_WORK INSTRUCTIONS_
1. Answer these questions from the honeybee article:
(a) How many beekeeping startup kits does the state give away at each seminar?
(b) In what year were honeybees first brought to the region?
(c) At about what yearly rate is Virginia losing honeybees?
2. Revise the honeybee article from "The disease, known" to "also threaten honeybees.", replacing "mites" with "small hive beetles".

_EXCERPT TO READ_

---

- The Washington Times - Monday, April 21, 2008

SUFFOLK, Va. (AP) — A mysterious ailment has been killing honeybees nationwide, so the General Assembly, Virginia Tech’s Cooperative Extension Service and the state Department of Agriculture are on a campaign to bring bees back to Virginia.

The disease, known as Colony Collapse Disorder, causes bees to seemingly disappear. It began showing up late last year in Virginia, state apiarist Keith Tignor said.

Mr. Tignor said several diseases and insects, such as mites, also threaten honeybees.

“We’re continuing to do research, and we’ve seen at least two new pathogens we hadn’t seen before,” he said. “We’re trying to keep bees alive and active.”

Last year, the state set aside money to sponsor seminars across eastern Virginia to provide bee information and help supply beehive startup kits. In Suffolk recently, nearly 300 people showed up at two such seminars at the National Guard Armory.

“If you’re a farmer, the more bees you have, the better off you are,” Mr. Tignor told the crowd.

At each seminar, the state gives away 25 beekeeping startup kits that provide everything needed for beginners except the insects themselves. At least two of the kits given away at each session go to youngsters.

People also can buy the kits for about $150, Mr. Tignor said. Then, those interested in the sweet hobby must have a queen and several pounds of bees. Although a queen bee can live up to eight years, Mr. Tignor recommended replacing the queen every two years to maintain the hive.

“The queen stays busy,” he said. “She’s laying an egg every 12 to 20 seconds.”

Dennis Martin of Suffolk is a retiree, not a farmer, but he loves to garden and had little luck with his fruit trees or vegetables last year.

“I had almost no fruit,” Mr. Martin said. “I thought, if I had my own bees, it would help.”

Europeans coming to Jamestown, the nation’s first permanent English settlement, first brought honeybees to the region in 1622, according to the Department of Agriculture.

Today, bees pollinate at least 80 crops grown in the state.

But Virginia is losing honeybees at about 30 percent a year, said Rex Cotten, the Virginia Tech extension agent in Suffolk who organized the seminars.

Mr. Cotten said educating the public is meant to help repopulate the bee population east of Interstate 95.

“We must bring them back,” he said. “We will bring them back.”

---

_AVAILABLE DATA_

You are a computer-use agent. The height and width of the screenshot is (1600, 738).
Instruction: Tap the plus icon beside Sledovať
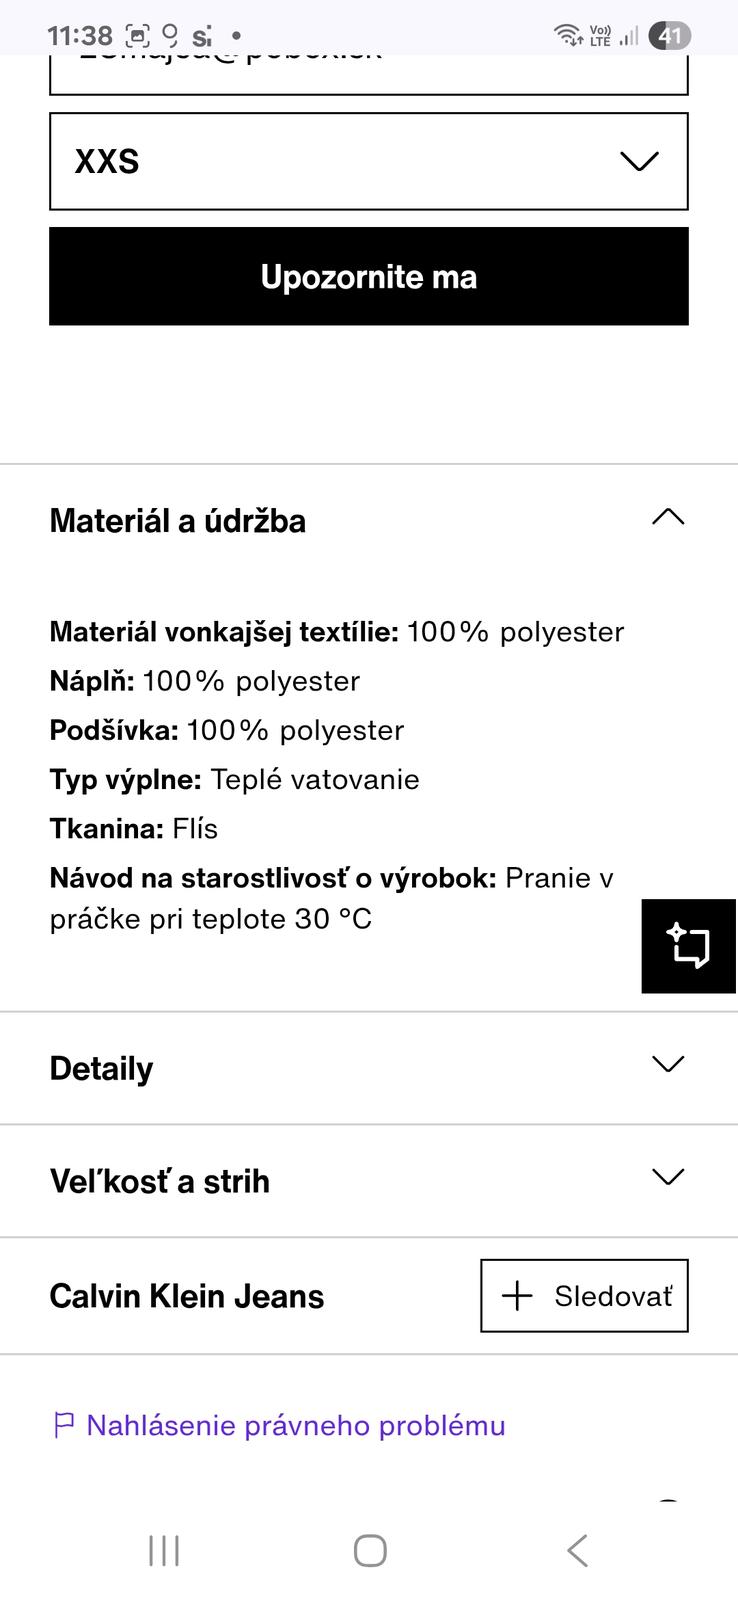click(x=517, y=1296)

---

_ANSWER LIST_
1.
(a) 25
(b) 1622
(c) About 30 percent a year

2.
The disease, known as Colony Collapse Disorder, causes bees to seemingly disappear. It began showing up late last year in Virginia, state apiarist Keith Tignor said.

Mr. Tignor said several diseases and insects, such as small hive beetles, also threaten honeybees.